How to set salaries with guidance from peers
In traditional organizations, compensation is typically determined according to the organizational hierarchy. Generally, a boss can decide on a pay raise for his subordinates, often subject to HR (or institutional) guidelines or approval.
In the absence of bosses, the process to determine salaries and other types of compensation must be reinvented using the power of peer input.
Wage increases are self-initiated, calibrated by the advice of an elected wage committee and, if necessary, by the conflict resolution process.
Our colleagues are remarkably good at assessing fair compensation on their own. In any given year, about 1/4 of people choose salary increases above cost-of-living increases. Only a handful of people throughout the company receive feedback indicating that they may have aimed too high.

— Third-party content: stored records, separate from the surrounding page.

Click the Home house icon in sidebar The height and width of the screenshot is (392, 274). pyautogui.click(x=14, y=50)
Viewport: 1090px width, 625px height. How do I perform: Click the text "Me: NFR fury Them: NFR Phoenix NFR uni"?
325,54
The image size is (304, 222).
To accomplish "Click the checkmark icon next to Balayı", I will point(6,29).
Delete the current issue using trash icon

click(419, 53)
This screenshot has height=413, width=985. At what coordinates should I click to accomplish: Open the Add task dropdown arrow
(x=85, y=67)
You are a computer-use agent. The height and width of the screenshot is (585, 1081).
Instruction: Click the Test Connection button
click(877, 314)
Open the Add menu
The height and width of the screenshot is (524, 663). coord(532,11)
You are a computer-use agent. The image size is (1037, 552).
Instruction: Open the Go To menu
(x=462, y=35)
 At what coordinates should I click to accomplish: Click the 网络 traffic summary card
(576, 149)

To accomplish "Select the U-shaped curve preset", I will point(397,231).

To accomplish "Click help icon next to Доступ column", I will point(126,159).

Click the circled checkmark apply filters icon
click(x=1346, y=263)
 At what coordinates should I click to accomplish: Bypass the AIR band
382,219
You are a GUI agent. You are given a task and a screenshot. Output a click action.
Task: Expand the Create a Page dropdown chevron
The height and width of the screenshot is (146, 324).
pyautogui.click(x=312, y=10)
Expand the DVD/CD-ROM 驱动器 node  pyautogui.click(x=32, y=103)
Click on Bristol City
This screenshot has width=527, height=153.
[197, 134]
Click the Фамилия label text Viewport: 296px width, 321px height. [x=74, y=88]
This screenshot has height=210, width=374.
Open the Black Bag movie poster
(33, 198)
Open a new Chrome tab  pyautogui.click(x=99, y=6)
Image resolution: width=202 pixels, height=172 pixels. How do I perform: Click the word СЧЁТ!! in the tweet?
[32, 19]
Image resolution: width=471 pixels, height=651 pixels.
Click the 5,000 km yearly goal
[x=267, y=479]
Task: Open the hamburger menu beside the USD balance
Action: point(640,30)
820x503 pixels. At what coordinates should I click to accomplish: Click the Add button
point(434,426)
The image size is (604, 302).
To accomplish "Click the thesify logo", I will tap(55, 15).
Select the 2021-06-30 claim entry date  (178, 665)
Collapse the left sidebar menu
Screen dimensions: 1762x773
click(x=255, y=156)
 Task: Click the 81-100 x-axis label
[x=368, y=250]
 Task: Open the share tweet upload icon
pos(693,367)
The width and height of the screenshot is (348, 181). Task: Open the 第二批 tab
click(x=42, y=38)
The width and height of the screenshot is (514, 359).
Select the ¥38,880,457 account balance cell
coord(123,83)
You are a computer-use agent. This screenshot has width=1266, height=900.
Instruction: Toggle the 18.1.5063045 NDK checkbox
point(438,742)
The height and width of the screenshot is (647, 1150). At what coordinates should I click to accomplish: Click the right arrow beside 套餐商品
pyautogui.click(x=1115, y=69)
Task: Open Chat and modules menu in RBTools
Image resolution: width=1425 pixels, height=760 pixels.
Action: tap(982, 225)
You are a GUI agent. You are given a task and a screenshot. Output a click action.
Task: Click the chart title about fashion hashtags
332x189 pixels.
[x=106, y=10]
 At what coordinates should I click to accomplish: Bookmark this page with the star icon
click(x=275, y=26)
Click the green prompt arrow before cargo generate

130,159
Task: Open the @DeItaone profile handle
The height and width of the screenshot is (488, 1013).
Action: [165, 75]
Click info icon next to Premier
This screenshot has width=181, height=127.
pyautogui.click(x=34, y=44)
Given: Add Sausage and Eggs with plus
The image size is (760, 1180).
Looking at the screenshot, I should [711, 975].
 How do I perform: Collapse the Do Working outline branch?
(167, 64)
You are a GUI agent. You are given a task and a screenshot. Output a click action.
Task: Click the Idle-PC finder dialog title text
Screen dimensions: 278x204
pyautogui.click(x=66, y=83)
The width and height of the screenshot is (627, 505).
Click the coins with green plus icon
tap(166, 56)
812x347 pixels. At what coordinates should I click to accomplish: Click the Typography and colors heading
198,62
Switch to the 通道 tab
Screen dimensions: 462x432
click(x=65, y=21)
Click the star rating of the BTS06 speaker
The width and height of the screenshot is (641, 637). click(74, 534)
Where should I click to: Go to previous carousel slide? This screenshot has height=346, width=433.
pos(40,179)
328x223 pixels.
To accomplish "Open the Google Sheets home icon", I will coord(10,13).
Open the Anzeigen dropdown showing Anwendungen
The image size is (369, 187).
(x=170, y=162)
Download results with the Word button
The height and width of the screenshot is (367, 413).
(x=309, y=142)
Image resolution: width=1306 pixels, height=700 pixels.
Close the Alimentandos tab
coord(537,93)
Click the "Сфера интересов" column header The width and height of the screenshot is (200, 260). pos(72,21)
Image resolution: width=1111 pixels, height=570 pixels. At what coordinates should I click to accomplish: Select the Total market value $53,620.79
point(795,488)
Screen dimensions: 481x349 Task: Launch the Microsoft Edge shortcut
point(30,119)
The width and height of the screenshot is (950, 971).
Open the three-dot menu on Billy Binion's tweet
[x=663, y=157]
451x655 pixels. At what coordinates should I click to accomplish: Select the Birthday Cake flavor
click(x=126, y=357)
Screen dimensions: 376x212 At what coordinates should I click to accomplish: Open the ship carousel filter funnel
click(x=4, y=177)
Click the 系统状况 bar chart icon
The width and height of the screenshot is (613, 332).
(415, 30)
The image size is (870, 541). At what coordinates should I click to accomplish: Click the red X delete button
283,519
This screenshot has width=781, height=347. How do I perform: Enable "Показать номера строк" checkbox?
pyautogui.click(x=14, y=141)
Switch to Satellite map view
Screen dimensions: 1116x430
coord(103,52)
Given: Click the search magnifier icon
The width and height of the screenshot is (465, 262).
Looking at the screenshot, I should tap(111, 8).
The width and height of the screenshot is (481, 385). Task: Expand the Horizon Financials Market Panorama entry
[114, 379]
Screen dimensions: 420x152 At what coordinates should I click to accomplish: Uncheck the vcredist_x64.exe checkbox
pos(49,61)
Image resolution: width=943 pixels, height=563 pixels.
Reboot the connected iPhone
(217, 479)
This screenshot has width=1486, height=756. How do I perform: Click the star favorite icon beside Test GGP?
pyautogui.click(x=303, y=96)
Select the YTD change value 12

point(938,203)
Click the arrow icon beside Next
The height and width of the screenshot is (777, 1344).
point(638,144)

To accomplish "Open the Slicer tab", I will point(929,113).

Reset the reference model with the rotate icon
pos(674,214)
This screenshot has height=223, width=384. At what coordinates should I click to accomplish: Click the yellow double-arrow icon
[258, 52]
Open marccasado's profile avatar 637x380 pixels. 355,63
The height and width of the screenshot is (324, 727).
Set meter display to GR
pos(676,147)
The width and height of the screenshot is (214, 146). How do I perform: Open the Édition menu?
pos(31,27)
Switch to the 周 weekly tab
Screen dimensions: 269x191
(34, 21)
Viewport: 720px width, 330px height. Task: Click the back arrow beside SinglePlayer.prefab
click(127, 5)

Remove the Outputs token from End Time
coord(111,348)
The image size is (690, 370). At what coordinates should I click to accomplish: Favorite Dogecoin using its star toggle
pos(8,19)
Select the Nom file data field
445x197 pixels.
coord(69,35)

Performance contract with our team
We conclude individual contracts one year earlier with our colleagues at CLOU describing all relevant data on the performance indicators for which we are responsible.
Write a letter of intent
Once a year, with all your colleagues, we write a letter indicating the salary increase we think is fair to ourselves and why.
In a year without incidents, we are likely to stick to a cost-of-living adjustment.
But if you feel you have taken on more challenging roles or made special contributions, you can choose a higher percentage. You support the letter with the comments of your CLOU colleagues (the people with whom you concluded individual contracts a year earlier) and all relevant data on the performance indicators for which you are responsible.